──────── Extract to read ────────

The Manitoba government is earmarking $58 million to help kindergarten to Grade 12 schools deal with COVID-19 in the coming school year.
The funding announced Thursday includes about $15 million left over from federal money that was originally meant for pandemic preparations in the 2020-21 school year.
“We want to ensure that school divisions have these allocations well in advance as they plan for whatever next school year may look like,” Manitoba Education Minister Cliff Cullen said during a news conference Thursday afternoon.
Most of the $58 million in spending announced Thursday — $40 million — will go toward hiring more school staff, learning and technology, and workplace health and safety, a news release from the province said.
Of the remaining money, $6 million will be put aside for purchasing personal protective equipment, while $5 million will go to the Kindergarten to Grade 8 Remote Learning Support Centre — a support for students who cannot return to in-class learning due to medical reasons, the release said.
Another $7 million will be put toward contingency planning, including $5 million going into a “recovery learning fund,” the release says.
The fund is meant to address the effects of COVID-19 on student learning, such as mental health and wellness, literacy and numeracy, and student engagement.
If more money is needed so schools can keep students and staff safe from COVID-19, the province is committed to paying that price, Cullen said.
“This is the minimum amount that we will be providing to the school boards,” he said.
“We’re optimistic September will come and we’ll be closer to a normal school year than certainly what we are now. But we do recognize there’s going to be some recovery required and some catch-up required.”
The money will be made available to schools and school divisions in the same manner as this year, said Cullen. School divisions will submit their COVID-related expenses to the Department of Education and be reimbursed.
Each school division will receive a funding allocation, but the contingency fund will be available if they need more, said Cullen.
‘A lot of learning recovery required’
With the 2021-22 academic year still months away, Cullen says he made the funding announcement now to let school divisions know they should start preparing for once again juggling COVID-19 concerns with delivering education.
“We wanted to signal that we do have money set aside for them, so [they can] make sure that they’re taking the necessary steps,” said Cullen.
“Obviously, there will be a lot of learning recovery required. We’re not sure exactly what that’s going to look like, but school boards will be working on that.”
On Thursday, the province announced remote learning will continue for schools in Winnipeg and Brandon, as well as in the Red River Valley and Garden Valley school divisions, until at least June 7. Dauphin schools will continue with remote learning until at least June 9.
The extension of remote learning comes weeks into a series of widespread public health orders aimed at reducing close contacts and reducing pressure on Manitoba hospitals.
Chief Provincial Public Health Officer Dr. Brent Roussin said the hope is still to get students back into schools before the end of this academic year.
Cullen says there will be an announcement next week about where students will be learning from for the rest of the school year.
The education minister was cautious Thursday about predicting what needs to happen for in-class learning to occur come September.
The ministry will be working with public health officials to get their advice on what’s safe, he said, adding that the number of COVID-19 cases in the community and the strain on the health-care system at that time will likely be a factor.

──────── Data shown ────────

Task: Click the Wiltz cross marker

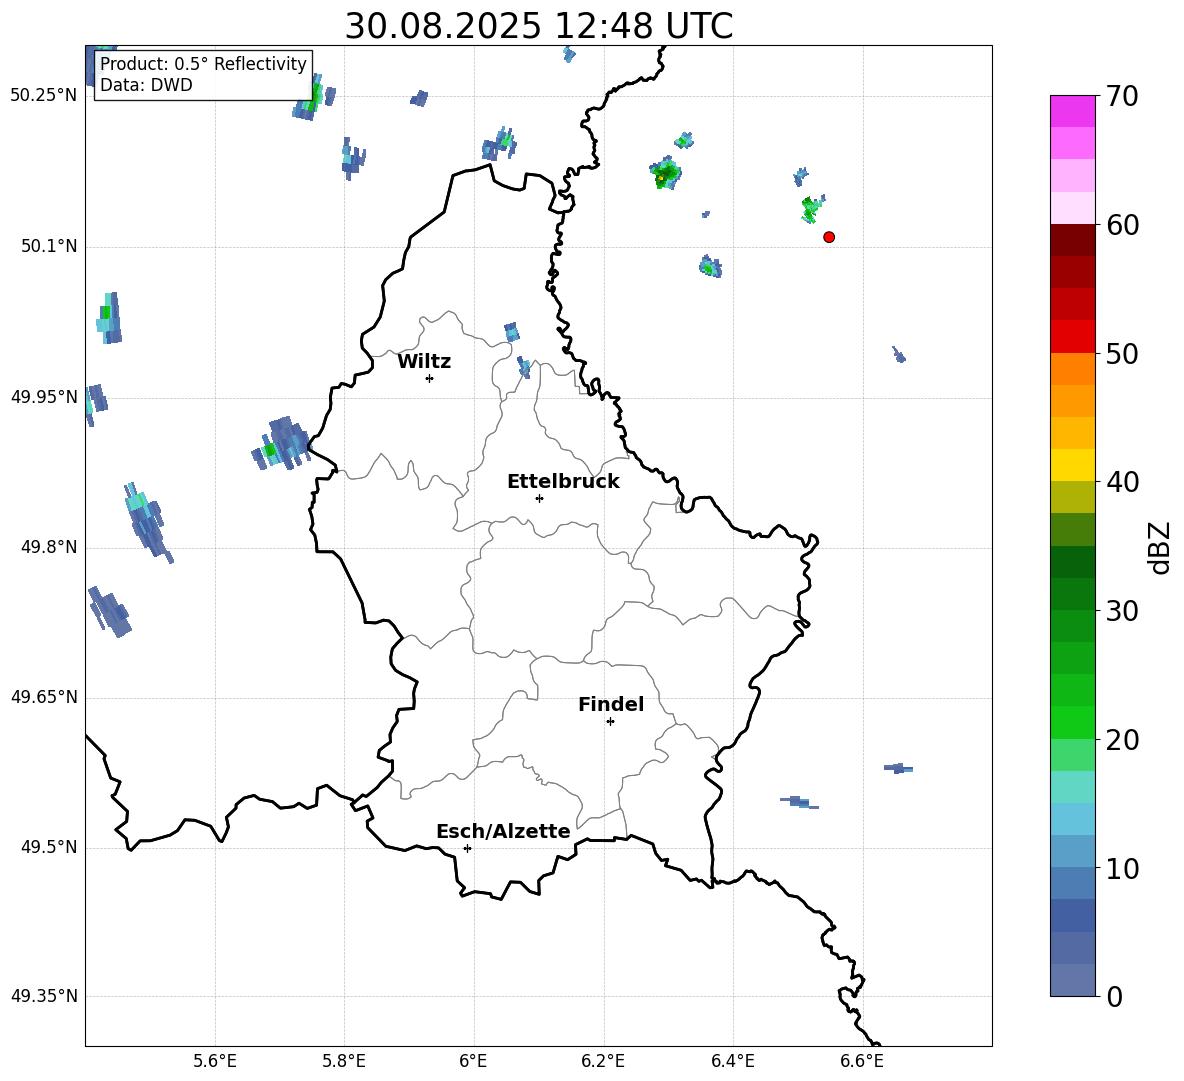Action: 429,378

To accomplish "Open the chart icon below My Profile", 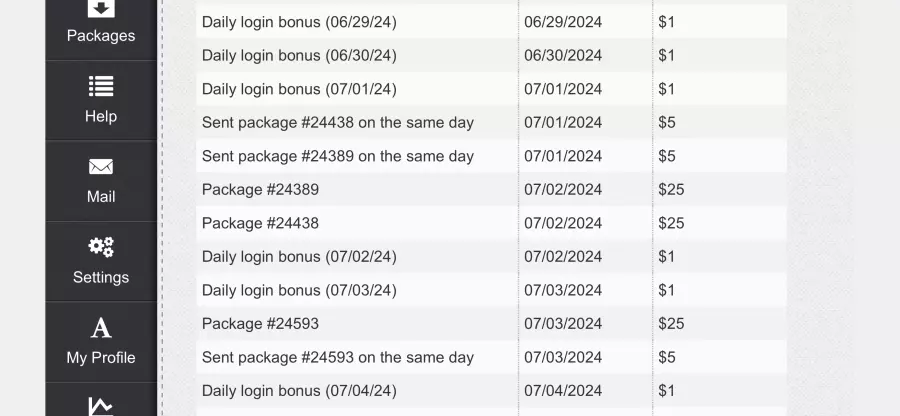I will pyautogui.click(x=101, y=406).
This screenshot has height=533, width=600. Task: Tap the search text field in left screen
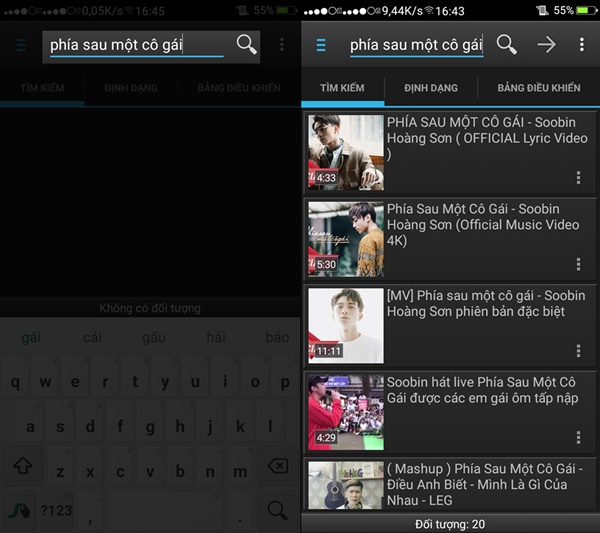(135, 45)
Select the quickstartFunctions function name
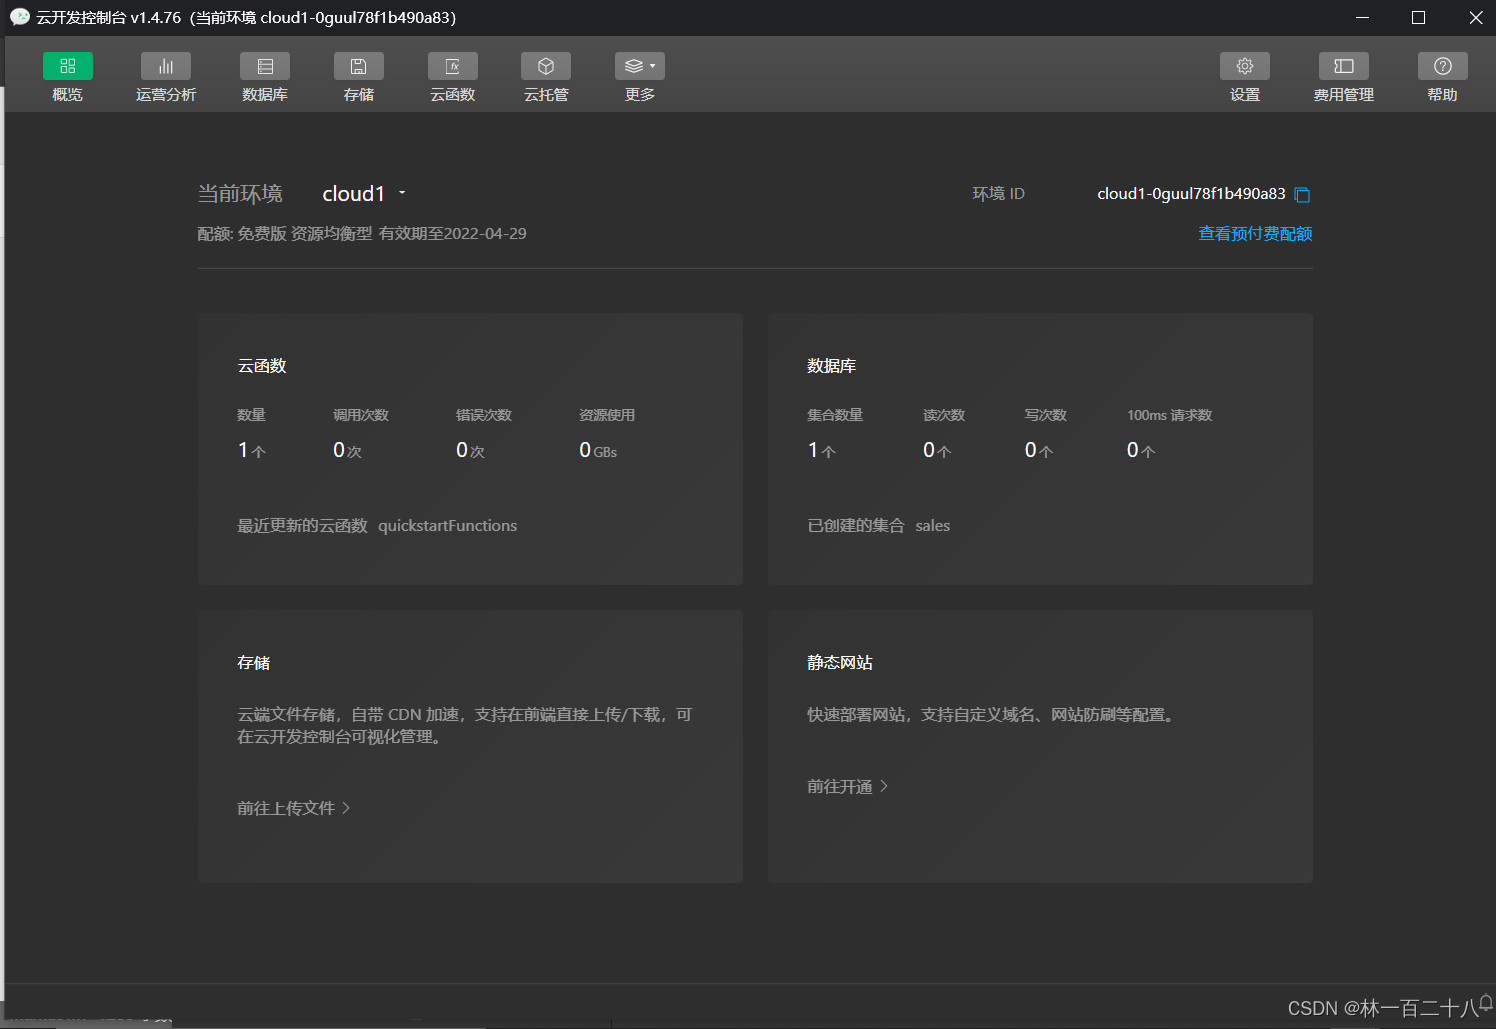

────────

Extract the part of the article on Manitoba's pandemic school funding that runs from "Another $7 million" to "price, Cullen said.". Rely only on the article about Manitoba's pandemic school funding.

Response box —
Another $7 million will be put toward contingency planning, including $5 million going into a “recovery learning fund,” the release says.
The fund is meant to address the effects of COVID-19 on student learning, such as mental health and wellness, literacy and numeracy, and student engagement.
If more money is needed so schools can keep students and staff safe from COVID-19, the province is committed to paying that price, Cullen said.